[Stored items]
####################

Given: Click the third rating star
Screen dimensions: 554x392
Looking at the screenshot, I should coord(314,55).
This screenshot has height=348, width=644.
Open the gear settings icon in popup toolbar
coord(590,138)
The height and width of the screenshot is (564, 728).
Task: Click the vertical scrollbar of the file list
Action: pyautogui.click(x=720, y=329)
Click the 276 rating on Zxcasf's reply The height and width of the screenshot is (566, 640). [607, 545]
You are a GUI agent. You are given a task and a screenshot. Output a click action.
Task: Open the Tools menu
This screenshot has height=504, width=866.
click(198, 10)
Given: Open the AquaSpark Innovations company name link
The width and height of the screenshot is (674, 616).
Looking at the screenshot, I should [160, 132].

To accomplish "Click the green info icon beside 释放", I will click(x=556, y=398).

####################

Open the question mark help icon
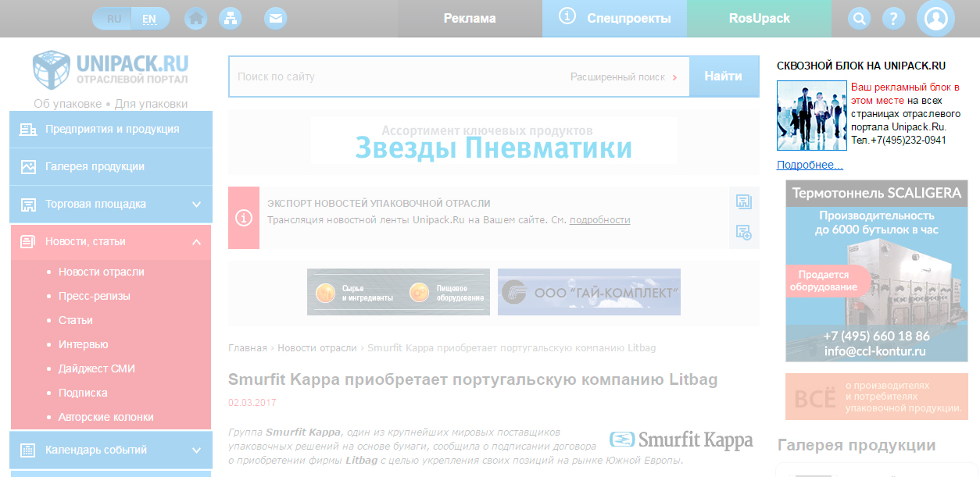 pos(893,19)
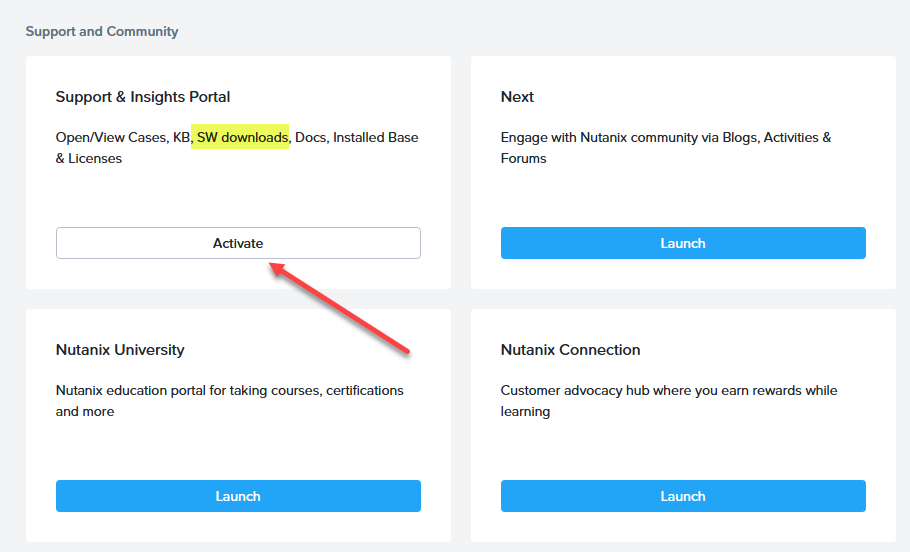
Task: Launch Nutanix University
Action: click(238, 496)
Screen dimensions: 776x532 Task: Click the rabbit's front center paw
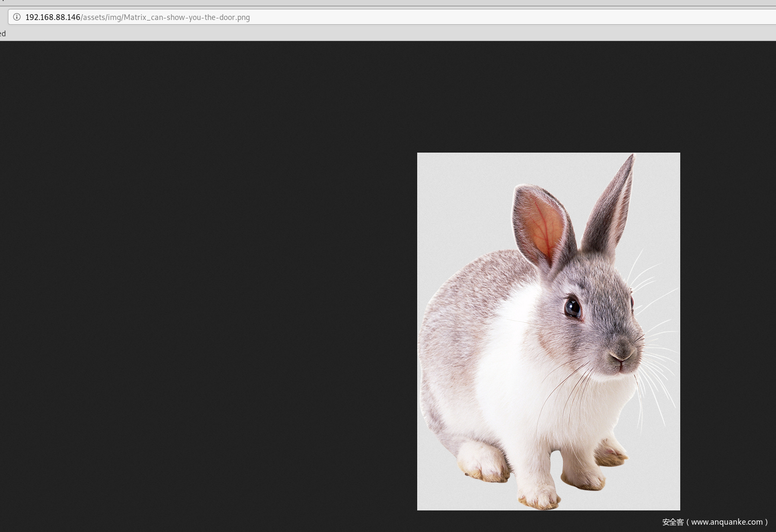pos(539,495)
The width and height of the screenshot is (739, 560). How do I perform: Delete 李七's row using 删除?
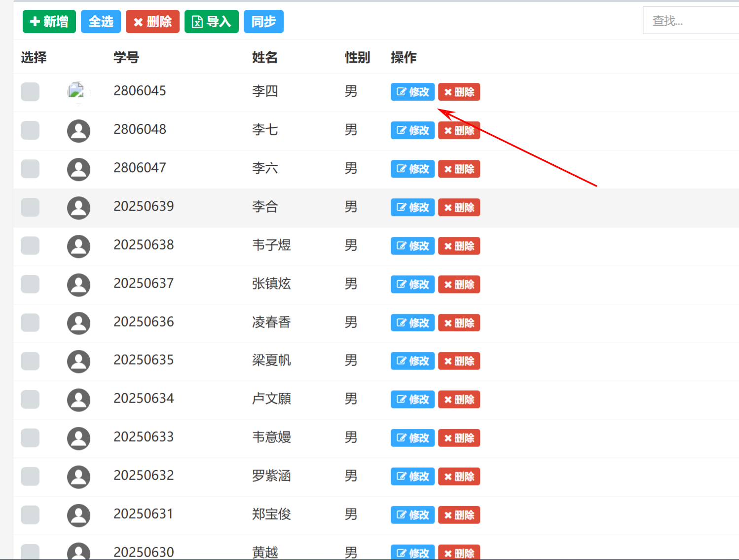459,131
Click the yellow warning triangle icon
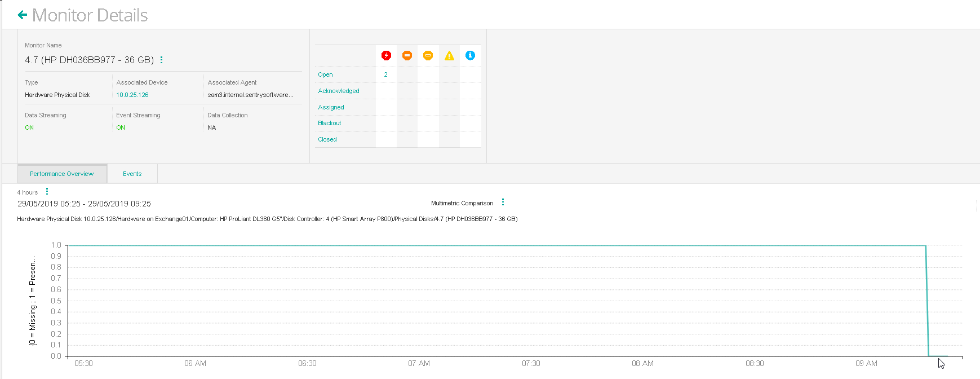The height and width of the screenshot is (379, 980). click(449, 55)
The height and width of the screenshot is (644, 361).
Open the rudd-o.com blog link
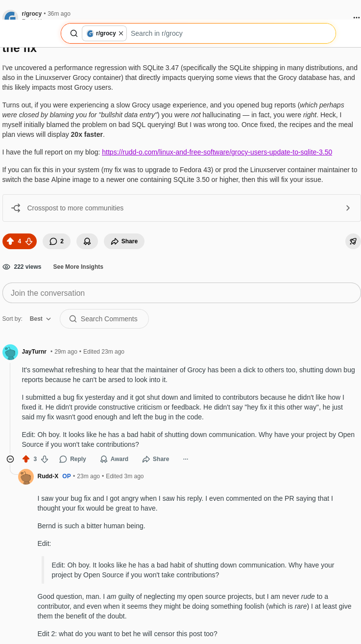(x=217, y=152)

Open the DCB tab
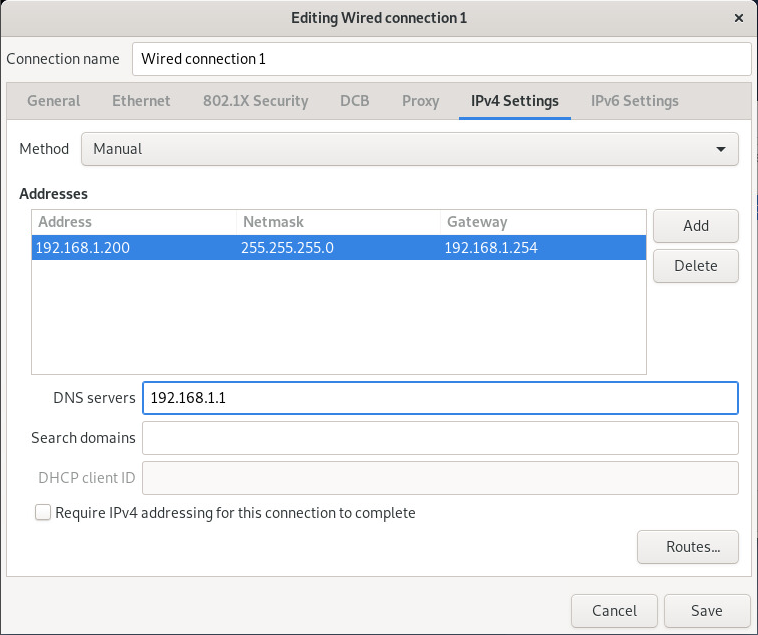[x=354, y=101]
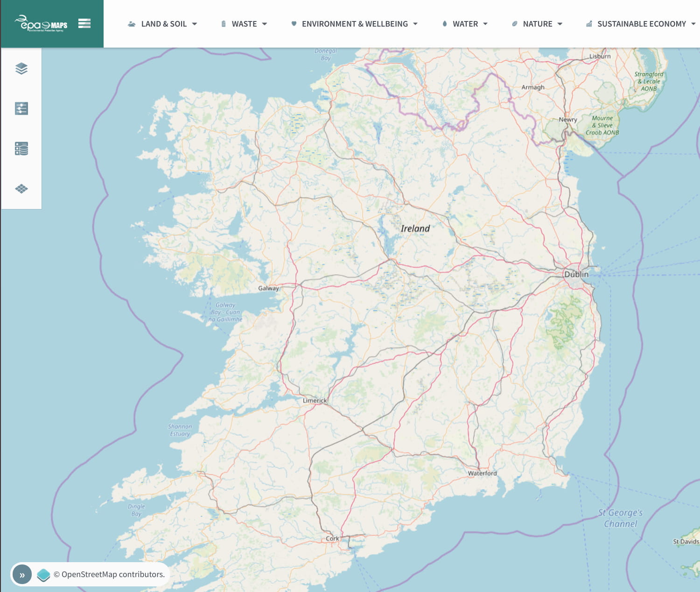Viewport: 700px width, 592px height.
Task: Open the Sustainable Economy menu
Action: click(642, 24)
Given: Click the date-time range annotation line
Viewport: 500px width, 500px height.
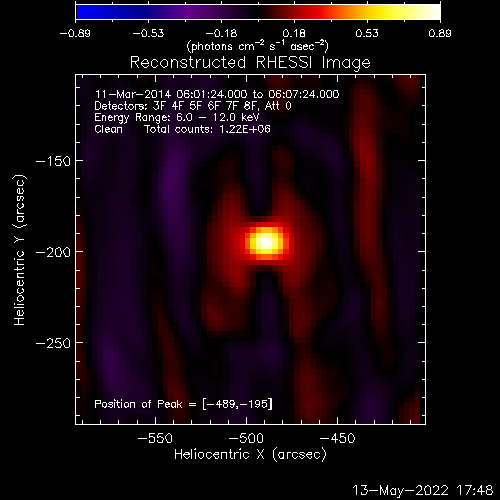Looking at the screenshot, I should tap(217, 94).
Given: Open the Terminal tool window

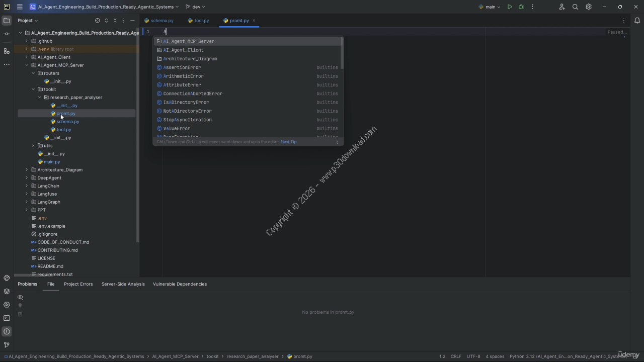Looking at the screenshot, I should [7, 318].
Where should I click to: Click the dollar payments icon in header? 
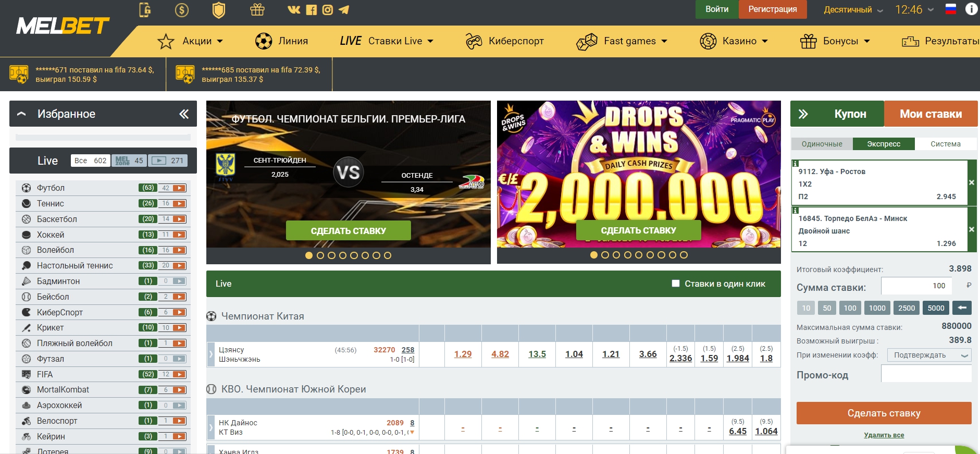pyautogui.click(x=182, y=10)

####################

Reading through the records above, report each line in which the string "rating" is found.

Given: Click the third rating star
Click the 276 rating on Zxcasf's reply The height and width of the screenshot is (566, 640). [607, 545]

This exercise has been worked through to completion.